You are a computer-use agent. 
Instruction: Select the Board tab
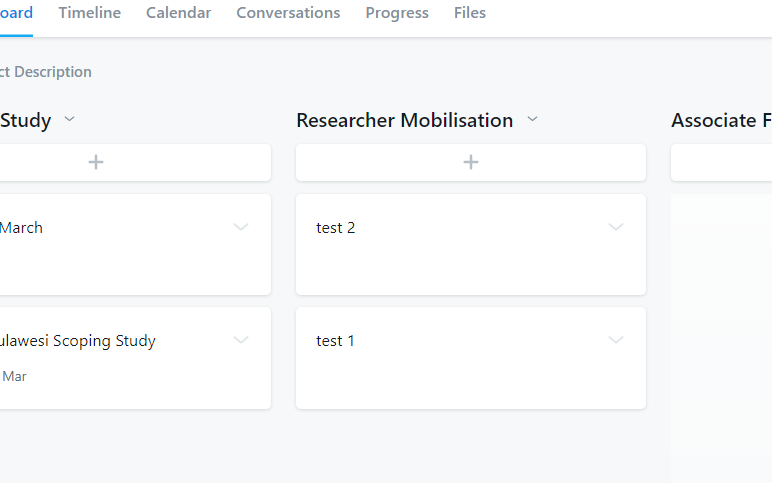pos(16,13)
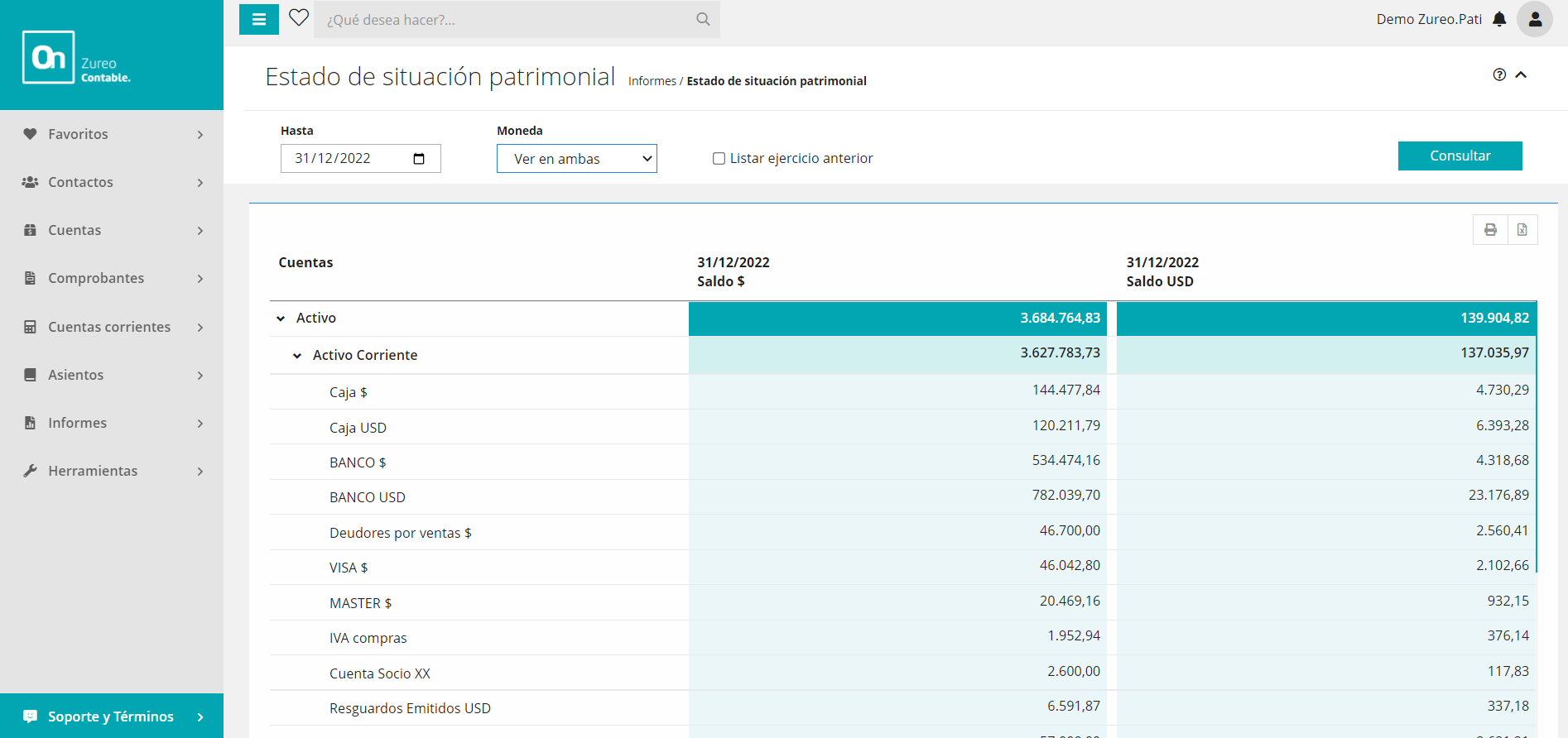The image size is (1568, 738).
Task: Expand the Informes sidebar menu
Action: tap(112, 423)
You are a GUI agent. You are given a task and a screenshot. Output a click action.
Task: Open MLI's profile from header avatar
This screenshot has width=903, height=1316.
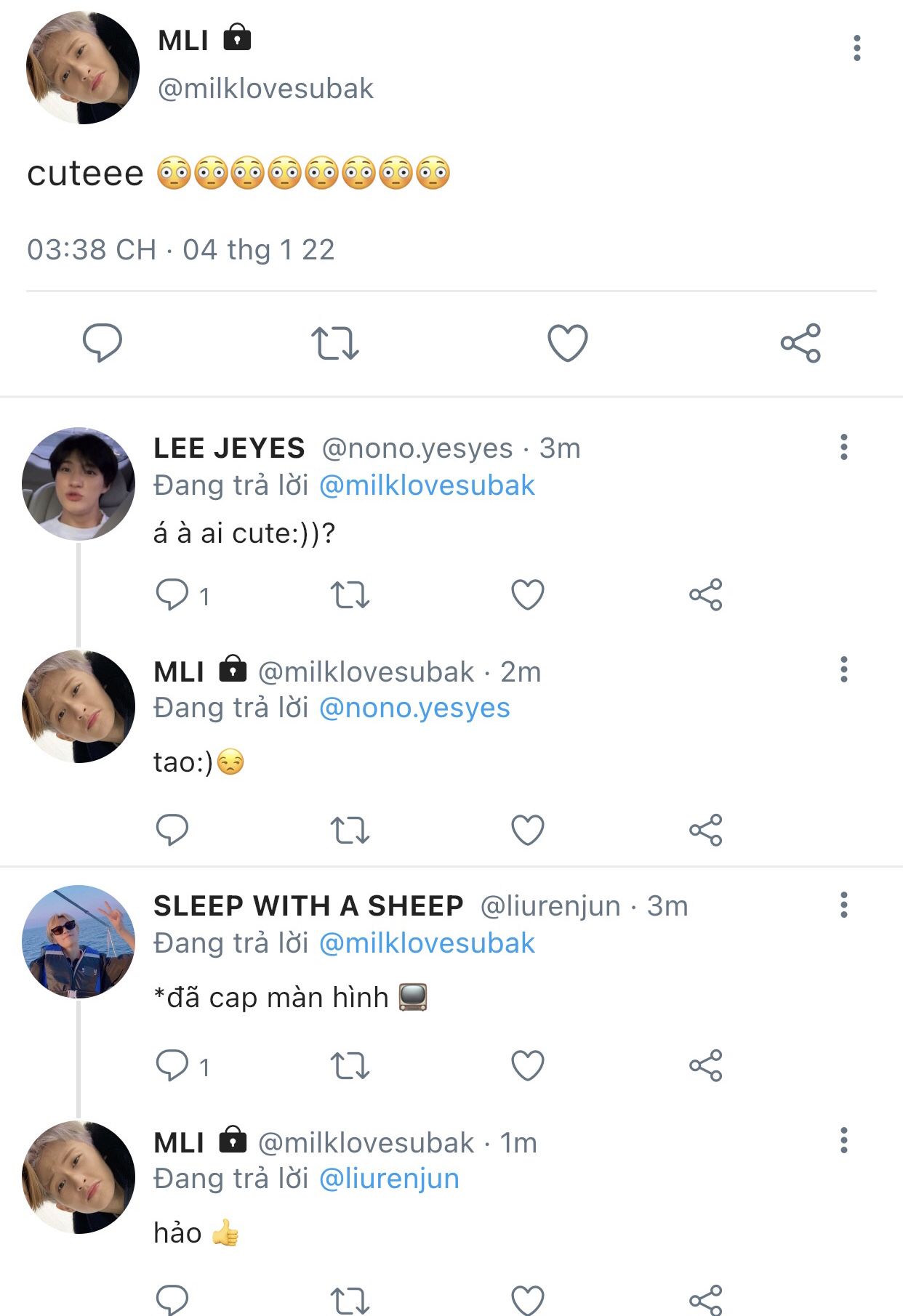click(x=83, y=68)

Prompt
Write the number of lines in the data above that contain the word "agent", and add nothing to it.

Exercise answer
2